A few years ago I was browsing in a bookstore when a book caught my eye—The Front Page: From Theater To Reality by George W. Hilton. As a longtime fan of Ben Hecht and Charles MacArthur’s pressroom romp, I immediately picked it up and discovered a treasure trove of historical insight into the world of Chicago journalism and politics. I found things in Hecht and MacArthur’s play I had never seen before—things that seemed to make this play even more ripe for TimeLine.
Hilton’s painstakingly detailed dissection of The Front Page includes historical analysis and page-by-page annotations, along with photographs and insight into the real-life personalities that inspired each character in the play. Most important, the book includes the earliest surviving text of the play, from August 1928. It is this original version that provides a revealing window into Hecht and MacArthur’s 1920s Chicago, warts and all. Plagued by censorship since the original 1928 production, the script has gone through numerous changes in various stage and film incarnations (including the classic gender-bending film His Girl Friday), mostly sanitizing the play’s language and softening its characters. The changes put a glossier finish on what was unquestionably a more rough-and-tumble world that Hecht and MacArthur aimed to celebrate and scorch. Though the overall story remained intact, celebration increasingly became the goal of each subsequent version. The cumulative effect of the changes, in Hilton’s assessment, was “to weaken the play.”

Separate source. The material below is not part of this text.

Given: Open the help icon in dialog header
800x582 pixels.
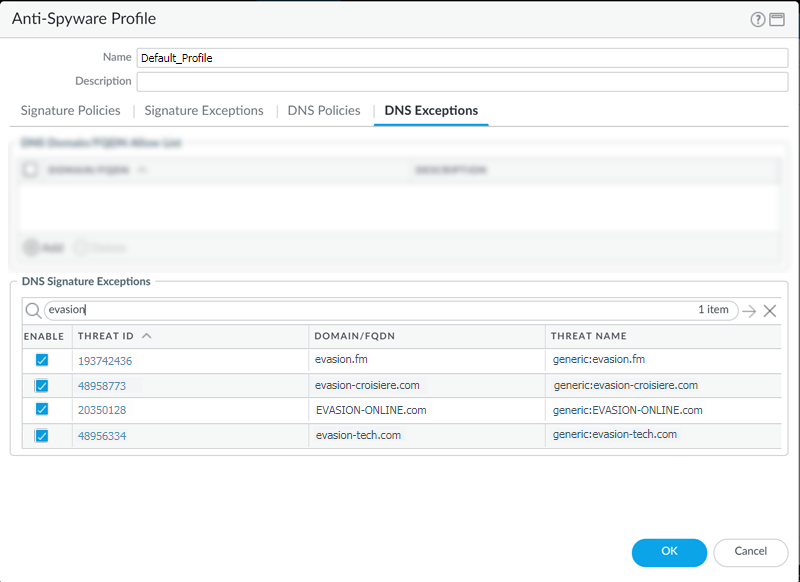Looking at the screenshot, I should pyautogui.click(x=758, y=19).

In revised versions, the wiseacres of The Front Page pressroom evolved into more lovable loudmouths, charming in their foibles and more endearing for their audacity. But to look back at the original text, much of their language and actions were deplorable—misogynistic, racist, foul and corrupt. It is that original essence and text that TimeLine aims to bring to light, not to validate the characters’ vernacular or boorishness but to present them honestly, as the flawed characters they were, as well as provide a snapshot of a particular time in our beloved city’s blemished past.

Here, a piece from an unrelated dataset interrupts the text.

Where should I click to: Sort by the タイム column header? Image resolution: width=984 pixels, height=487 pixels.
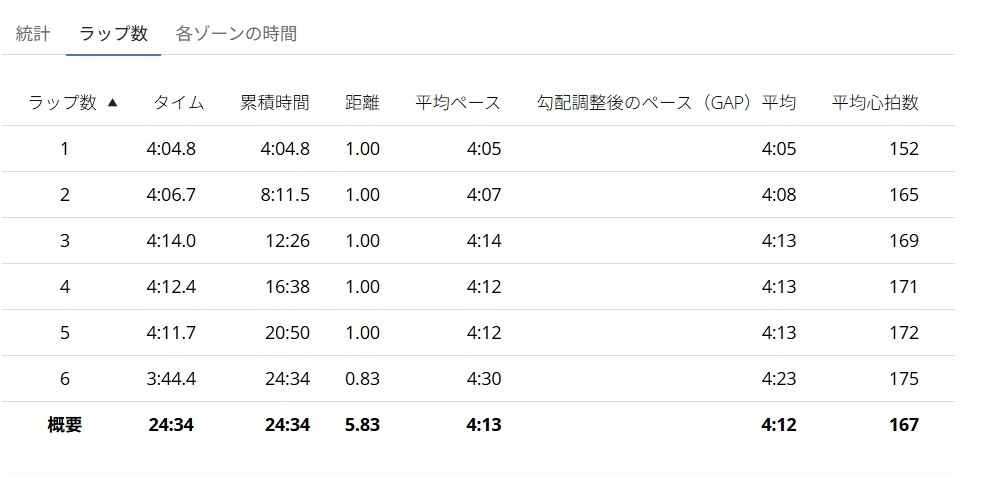click(178, 102)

To accentuate that reality, and to strive against the presentational quality often associated with this play, director Nick Bowling and his design team have put the audience squarely in the middle of the action, sitting within the pressroom at Chicago’s famed Criminal Courts Building. The flexibility of TimeLine’s theater is being employed yet again, as this show is staged with the audience on all four sides of the playing area. So you will get to know, quite closely, the colorful personalities that populated Hecht and MacArthur’s world.

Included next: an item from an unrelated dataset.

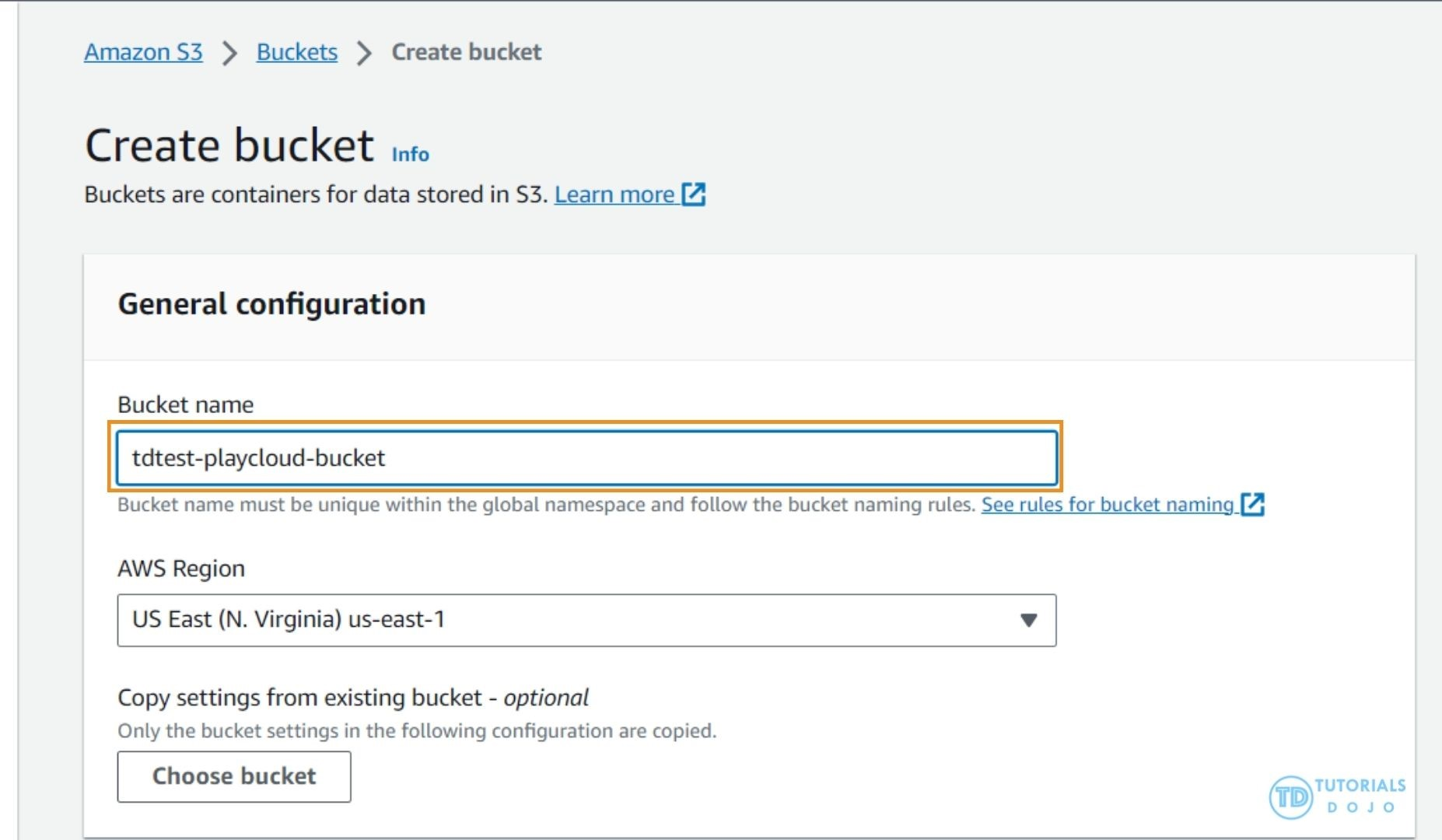Click the chevron before Create bucket breadcrumb
Viewport: 1442px width, 840px height.
tap(364, 54)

Newspaper journeymen, Hecht and MacArthur worked this town in an era that may seem foreign to us now. Their play showcases eight actual daily newspapers in Chicago. Yes, eight—eight print editions! And, truth be told, there were other Chicago papers in the ‘20s that weren’t included in the play. Today, the form may be rapidly shifting away from good old-fashioned newsprint, but the competition between news outlets to publish the story first—even perhaps before the entire story has revealed itself or been fully investigated—continues to ring true in our world of minute-by-minute online and cable-news reporting.
This point was never so clear to me than just a few weeks before we began rehearsals for The Front Page, watching the events unfold during the historic uprising in Egypt. The world was waiting for in-the-moment updates, and, in one critical instance, at least one of the media got ahead of itself. It was Thursday, Feb. 10, and Egyptian President Hosni Mubarak was set to deliver what was being billed as a major speech. The widespread prediction was that he would finally cede power. Like countless others, I was hitting “refresh” on my computer in anticipation of historic news. And major media outlets were clearly at the ready, preparing headlines and “Breaking News” banners even before any news officially occurred. I was glued to a highly esteemed website midway through his speech when a breaking-news banner popped up: “Mubarak to step down.” I immediately clicked to another esteemed site to read its banner: “Mubarak refuses to step down.”
Site No. 2 had it right, and site No. 1 had jumped the gun, ultimately by a full day. (Mubarek did, of course, step down, but on Friday, Feb. 11.) But were the diligent, yet trigger-happy, journalists and editors at fault? They were giving us what we yearned for, instant gratification and insight—news while it’s happening in our media-frenzied world, even if at times the facts be damned.
Seeing that unfold a few weeks ago, I couldn’t help but think about the shoot-from-the-hip reporters in The Front Page. They became folk heroes for the lengths they would go to for getting stories and their blatant disregard for political correctness and sometimes the truth. It was a different era, to be sure, but you may find yourself surprised by the resonances that Hecht and MacArthur’s world have with modern media.